#### TASK BRIEF
Only the lines that include "computer" should be copied from the data below.

#### THE DATA

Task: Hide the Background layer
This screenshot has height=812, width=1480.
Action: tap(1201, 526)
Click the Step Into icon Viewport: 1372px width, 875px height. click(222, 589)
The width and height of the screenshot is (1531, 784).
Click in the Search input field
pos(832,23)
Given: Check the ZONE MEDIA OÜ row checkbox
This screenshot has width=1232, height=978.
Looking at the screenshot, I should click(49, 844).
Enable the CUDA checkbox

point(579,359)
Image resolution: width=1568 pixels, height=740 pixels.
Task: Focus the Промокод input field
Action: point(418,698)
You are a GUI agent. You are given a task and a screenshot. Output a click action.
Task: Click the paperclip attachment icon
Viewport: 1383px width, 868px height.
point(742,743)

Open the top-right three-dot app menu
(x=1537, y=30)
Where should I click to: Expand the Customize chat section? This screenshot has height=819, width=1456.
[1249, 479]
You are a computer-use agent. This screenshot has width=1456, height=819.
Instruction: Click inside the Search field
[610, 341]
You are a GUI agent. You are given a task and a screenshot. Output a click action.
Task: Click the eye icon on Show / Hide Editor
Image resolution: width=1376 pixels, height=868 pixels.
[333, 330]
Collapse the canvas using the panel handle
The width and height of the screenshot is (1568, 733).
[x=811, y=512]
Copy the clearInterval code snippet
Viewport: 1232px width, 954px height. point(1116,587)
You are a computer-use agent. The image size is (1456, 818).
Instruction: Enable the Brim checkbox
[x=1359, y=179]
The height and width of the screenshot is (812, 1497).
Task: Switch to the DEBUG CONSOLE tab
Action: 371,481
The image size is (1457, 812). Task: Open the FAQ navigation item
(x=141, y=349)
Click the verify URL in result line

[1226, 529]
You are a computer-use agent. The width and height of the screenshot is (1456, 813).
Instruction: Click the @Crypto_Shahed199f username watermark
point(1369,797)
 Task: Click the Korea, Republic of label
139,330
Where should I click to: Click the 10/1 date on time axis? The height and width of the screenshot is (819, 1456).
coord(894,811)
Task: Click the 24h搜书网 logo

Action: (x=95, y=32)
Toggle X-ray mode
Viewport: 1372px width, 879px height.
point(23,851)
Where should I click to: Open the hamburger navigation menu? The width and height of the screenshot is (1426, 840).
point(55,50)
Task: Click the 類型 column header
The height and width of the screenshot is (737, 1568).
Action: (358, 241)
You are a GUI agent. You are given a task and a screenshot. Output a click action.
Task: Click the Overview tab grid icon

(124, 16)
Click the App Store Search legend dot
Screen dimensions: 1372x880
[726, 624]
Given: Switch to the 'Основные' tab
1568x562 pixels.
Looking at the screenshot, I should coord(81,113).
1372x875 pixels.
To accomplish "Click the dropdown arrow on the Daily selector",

#### RESULT OF THE EXERCISE
You are a computer-use agent. This screenshot has width=1456, height=819.
You are a computer-use agent. The image size is (1456, 818).
You are a computer-use agent. The width and height of the screenshot is (1456, 813).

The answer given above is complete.